Kehadiran Islam di muka bumi ini pada dasarnya hanya membawa satu misi sebagai manifestasi dari Rahmat Allah, yakni PENYELAMATAN. Me...
Kehadiran Islam di muka bumi ini pada dasarnya hanya membawa satu misi sebagai manifestasi dari Rahmat Allah, yakni PENYELAMATAN. Menyelamatkan manusia dari bancana/adzab di Hari Akhir.
Upaya penyelamatan tersebut dilakukan dengan cara mengawal pertumbuhan jiwa-jiwa manusia tersebut ("taswiyyatu'n nufus) agar ketika dia sampai di akhir hayatnya, typical dan kualitas jiwanya itu layak sebagai pencitraan Asma Allah (Shibghotallah).
Karena hanya jiwa-jiwa yang seperti itulah yang layak menjadi penghuni surga, yang bisa compatible/cocok dengan energi Robbany (ruh) yang akan menariknya (menggiringnya) ke surga. Sedangkan jiwa-jiwa yang dalam pertumbuhannya gagal mencapai kualifikasi tersebut di atas, maka di akhirat kelak akan mengalami yang sebaliknya.

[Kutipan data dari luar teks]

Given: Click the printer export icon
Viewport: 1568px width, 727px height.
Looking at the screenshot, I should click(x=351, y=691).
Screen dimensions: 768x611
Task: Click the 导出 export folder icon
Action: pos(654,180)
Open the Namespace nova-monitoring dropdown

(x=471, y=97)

Tidak terlalu sulit untuk dipahami, bahwa pertumbuhan jiwa seseorang itu sangat dipengaruhi (bahkan sangat ditentukan) oleh budaya, peradaban dan keberadaban dari komunitas/masyarakat dimana dia hidup dan menjalani kehidupannya.
Maka dari itu, misi yang Allah amanahkan kepada para pengemban Risalah-Nya adalah membangun peradaban dan keberadaban dalam suatu wahana Ummatan Wahidah, dengan mengembangkan "amar ma'ruf, nahi munkar". Apakah itu?

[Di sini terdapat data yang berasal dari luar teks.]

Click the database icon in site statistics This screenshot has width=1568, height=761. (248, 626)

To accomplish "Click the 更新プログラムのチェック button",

Secara harfiyah "MA'RUF" itu artinya "dikenal". Maka makna turunannya antara lain: layak, dapat diterima, sesuai dengan nilai-nilai yang baku, beradab, elegan, bermartabat, dan seterusnya.
Adapun "MUNKAR", secara harfiyah artinya "ditolak/diingkari". Maka pengembangan maknanya antara lain: kotor, jahat, kasar, dholim, menyimpang, memalukan, norak, dan lain sebagainya, yang pada dasarnya tidak sesuai dengan nilai-nilai keberadaban.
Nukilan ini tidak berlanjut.